Schmecken die Drinks besser, je mehr man bereits intus hat – oder nähert sich hier eine Band der perfekten Rezeptur? Wen dieser Äpfel-Birnen-Vergleich abschreckt, kann beruhigt weiterlesen oder besser direkt in Futur II, das dritte Studioalbum von Newmen reinhören. Denn dort schafft das 2012 in Frankfurt gegründete Quintett das Kunststück, nach Tempo zu klingen und gleichzeitig zu entschleunigen. Kraut-Pop nennt die Band ihre Mischung, die erst zuckersüß und zäh wie der Sirup in den Sommer-Cocktail fließt und am Ende doch erfrischend ohne Pose auskommt. Da schwirren Synthesizer-Arpeggios umher und werden Songs mit perlenden Gitarren garniert, während sich Bass und Schlagzeug in bester Neu!-Tradition unbeirrt im Loop drehen: Newmen rollen sich selbst den roten Teppich aus und schlendern währenddessen schon tiefenentspannt drüber. Für uns hat die Band ein Track by Track zum heute erschienenen neuen Album geschrieben! Hier gibt es unsere Review zum Album!

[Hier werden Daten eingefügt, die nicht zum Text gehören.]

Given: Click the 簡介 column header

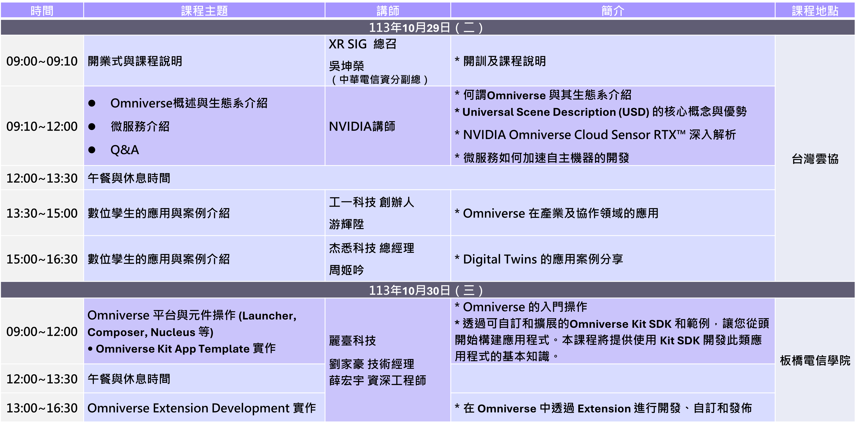Looking at the screenshot, I should point(612,11).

1. No Tricks Withe The Ocean
Schon während der Produktion hat sich abgezeichnet, dass dies der Opener wird. Langes Intro, ein rhythmischer Sog, der metaphorisch für das gnadenlose Fortschreiten der Zeit stehen kann, ohne dabei so schwer und depressiv zu werden. Eher so als fröhliche Dramatik. Und vielleicht als absolutes Gegenteil vom Zynismus des Vergänglichen.
2. Caravan
Die Musik zu diesem Stück enstand bei der ersten kleinen Session, die wir zum neuen Album gemacht haben. Viel später, nachdem Joerg seit langer Zeit mal wieder Lawrence von Arabien gesehen hat, fand der Song zu seiner endgültigen Form.
3. Seven Suns
Der Track ist zunächst als Collage unterschiedlicher Ideen entstanden. Roxy Music Vibe, der extrem dichte B-Teil einer MS10-Delay-Sequenz…zugegeben haben wir uns bei der Produktion lange schwer getan. Erst in der Zusammenarbeit mit Ketty hat sich dann der Kontext eingestellt, den wir vorher immer nur geahnt hatten: Wunderschöne zeitlose Transzendenz, ein absolutes Schweben, dass dann von den Naturgewalten beerdigt zu werden scheint. Wenn die Apocalypse schön wäre, dann klänge sie so.
4. Fordissimo
Eine instrumentale Ode an das Unperfekte der Perfektion. Wie jede Maschine verschleißt, trifft das auch auf Gesellschaft zu. Es gibt Reibung, es gibt Widerstände, es gibt Reparaturen. Und doch erinnert man sich an die Schönheit ihrer Produkte, wenn man angesichts eines Fetischs des immer Effizienteren kapitulieren will. Mit der belgischen Cosmic-Band Cos gesprochen: Mein Maschine ist schön.
5. Futur I
Dieses Stück hat einige Zeit nur als Instrumentalversion existiert. Versuche den Song mit den eigenen Stimmen anzureichern scheiterten. Irgendwann zu Beginn der Pandemie war Joerg dann mit seiner Freundin auf einem Waldspaziergang. Da kam ihm die Idee, ob nicht vielleicht Wolfgang Flür der richtige wäre. Noch aus dem Wald heraus hat er ihm das Stück von seinem Handy aus geschickt und eins führte zum anderen.
6. Futur II
Das Gerüst von diesem Stück haben wir entgegen unserer üblichen Arbeitsweise in einer reduzierten Live-Aufnahmesituation eingespielt. Später dann, haben wir wirklich jede Rassel und Trommel (oder das was als solche dienen kann) die wir Studio finden konnten, aufgenommen und damit den den instrumentalen Fächer aufgespannt. Willkommen im Dschungel.
7. Rational Landscapes
Eine Skizze aus Martins Feder, die seit 2015 in den Tiefen der Festplattenordner schlummerte. Grab entweiht, als Bandversion reinkarniert, mit Bowieesquen Feedbackgitarren getauft und als siebtes Stück des Albums auf Mission geschickt. Bon voyage!
8. Cell
Eine ziemlich coole Evolution, wie wir finden. Welche Lebensform auch immer dabei rauskommt..
9. A Bigger Slash
Das wäre der Soundtrack, wenn die Zivilisation endet und wir alle wieder auf den Bäumen hocken. Die Natur ist zwar hier und da erbarmungslos, aber habt ihr mal den Groove gehört? Dafür würde man doch sofort in irgendwelchen Neubaugebieten mit Guerilla Gardening anfangen, auf dass man sich mit Lianen zwischen überwachsenen Ruinen hin und her schwingen kann.